Kehoe y la película coinciden en escapar del orden prefijado, de cualquier patrón, para adoptar el caos y darle formas. Por eso de los registros en distintas texturas de video se pasa al Super 8, el blanco y negro interrumpe el color, de la video-performance se salta al registro documental pasando por materiales de archivo, por momentos rumbeando por una musicalidad de lo visual, un montaje que reúne hechos del pasado y del presente en el flujo de un tiempo incierto. Devenir queer no está garantizado solo por variaciones del contenido sino por vicisitudes de formas incontinentes.
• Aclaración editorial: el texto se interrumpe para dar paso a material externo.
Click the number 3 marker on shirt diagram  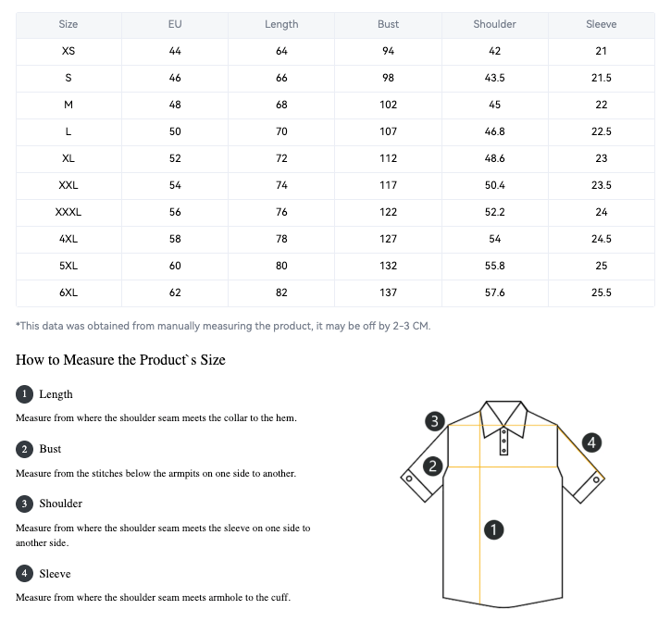[x=436, y=421]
Un registro de la preparación de una muestra retrospectiva de los cuadros de Bernardo Kehoe pareciera organizar parte del documental, pero en lugar de una cronología del armado de la exhibición, El cisne equivocado ofrece el reverso. Los cuadros se rompen: las telas están rajadas, los marcos no quieren salir de donde están guardados y se quiebran. Se prefiere mostrar una secuencia de descolgar las obras y envolverlas antes que el montaje de la exhibición en la galería. La obra del pintor se va descomponiendo, se va desarmando a la vista, presenciamos la inevitable destrucción del arte más que su creación. Pero no es una destrucción programática, orgánica, es el testimonio vivo de que en el desmontaje, en las ruinas de lo que creamos, en las grietas que se abren en el camino, se pueden crear perspectivas que nos permiten tener nuevos puntos de fuga que podemos habitar o, al menos, hacer habitables.
El cisne equivocado, dirigida por Lucila Frank y Andrea Morasso, se estrena el domingo 4 de mayo, a las 19:30, en el cine Gaumont, Rivadavia 1635, CABA.